The architect has fallen.
The shakeup at Univision continues apace, and Chief Content Officer Isaac Lee becomes the most recent high-level departure at the beleaguered media giant.
Per Univision’s corporate statement:
Today concludes Lee’s seven and a half year term with Univision, where he led Univision News, Univision Digital and finally all content including The Root, The Onion and Gizmodo Media before taking the joint role as Chief Content Officer of UCI and Televisa in January 2017. During his tenure, Univision News won more than 100 prestigious awards for its outstanding journalism, including several EMMY’s, Premio de Periodismo Rey de España, IRE, Cronkite, Alfred I. Dupont-Columbia, Peabody, Edward R. Murrow Award amongst others. Daniel Coronell, a formidable journalist and TV producer, will continue as President of News.

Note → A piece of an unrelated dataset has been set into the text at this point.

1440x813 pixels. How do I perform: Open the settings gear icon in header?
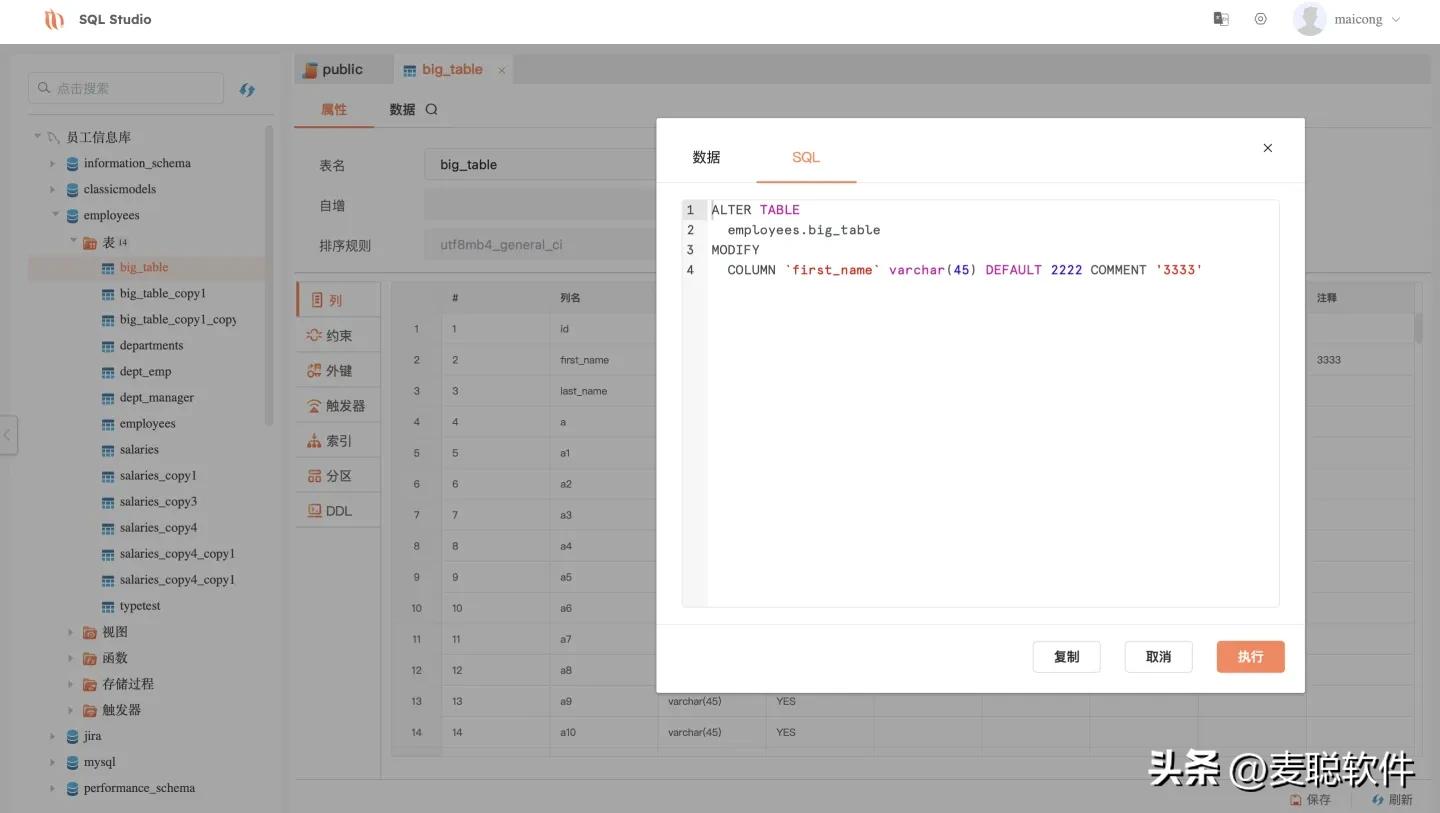tap(1260, 19)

History will remember that Lee’s tenure at Univision began as Vice President of its news division, and that his first major splash as such was to greenlight the despicable effort to blackmail U.S. Senator Marco Rubio into appearing on the network (for the purpose of being browbeat on immigration by Jorge Ramos) in exchange for killing a story that suggested he profited from his brother-in-law’s narcotics enterprise. In the 1980s. As a teenager. (Politico’s Marc Caputo, then with the Miami Herald, covered the story, and his summary can be found here.)
On Lee’s watch, Univision’s news operation would increasingly turn to an activism-based model of reporting where immigration reigned supreme, and took it upon itself to enforce the notion that a belief in immigration policy was somehow a central tenet of the Hispanic ethnopolitical identity. I submit Jorge Ramos’ contemptuous opinion column cheering Ted Cruz and Marco Rubio’s defeat in the 2016 presidential primary as an example of the sort of openly partisan behavior that Lee indulged at Univision, which culminated in a massive loss of credibility after the 2016 presidential election.
Lee would eventually sow the seeds of his doom with the founding of Fusion (a joint venture between Univision and ABC-Disney until Disney got tired of bleeding money), which was intended to keep English-dominant Hispanic eyeballs. But neither the network nor its companion website caught any significant traction- which led to a string of repackagings and repurposings that continues to this day.
When it became clear that U.S. Hispanic growth was not going to come from immigration but from births and that Fusion was doomed to be a flop, Lee then set out to double down on his Milennial-capture strategy by acquiring the remnants of Gawker Media (now known as Gizmodo Media Group). This also turned out to be a colossal failure. From Gizmodo’s Special Projects Desk, which catalogued the network's many woes leading up to this point, including Lee's tenure:
In the aftermath of the failed IPO, conflict grew on the board over how this attack would be carried out; that conflict’s precise nature remains frustratingly opaque. Reports have put the estimated total cuts the board looks to make at $200 million (or more); the company has disputed this estimate but has not asked the publications reporting it for corrections or clarified what the target is. Univision declined to answer questions about the budget cuts. In one version of the story, management decided to bring in BCG to help trim the budgets of underperforming units. In another version of the story, Isaac Lee and Haim Saban advocated cutting as much of this amount as possible from the corporate side of the company, which one FOIL characterized as armies of managers making seven-figure salaries in do-nothing jobs, rather than from Lee’s own fiefdom. (Lee declined to comment; Saban could not be reached.) Lee’s and Saban’s enemies, meanwhile—among them, supposedly, Thomas H. Lee Partners, rattled by the iHeartMedia bankruptcy—took the cost-cutting exercise as an opportunity to, among other things, destroy Lee’s power base, which, if it contained plenty of waste and bloat, also contained the newsgathering and digital operations that were the most vital and forward-looking parts of the company.
Lee’s final mission as Chief Content Officer was to bring Televisa’s programming in line with U.S. tastes. This was a vital mission because Televisa, which owns over 40% of Univision, collects over $300 million/year from its U.S. partner in exchange for programming, which in the past has consisted mostly of telenovelas and game shows developed in Mexico for a mexican audience. Time will tell whether this mission ultimately succeeded, and whether Univision's offerings are more suited to the tastes of a U.S. Hispanic audience..
What is clear, however, is that the chief architect of the radicalization of the nation’s largest Spanish-language network is gone and he won’t be missed. After each of our analyses of the changes at Univision, we'd wonder how many more moves Lee had left. We now have that answer, and it is our sincere hope that Isaac Lee’s successor will work to undo some of the damage done.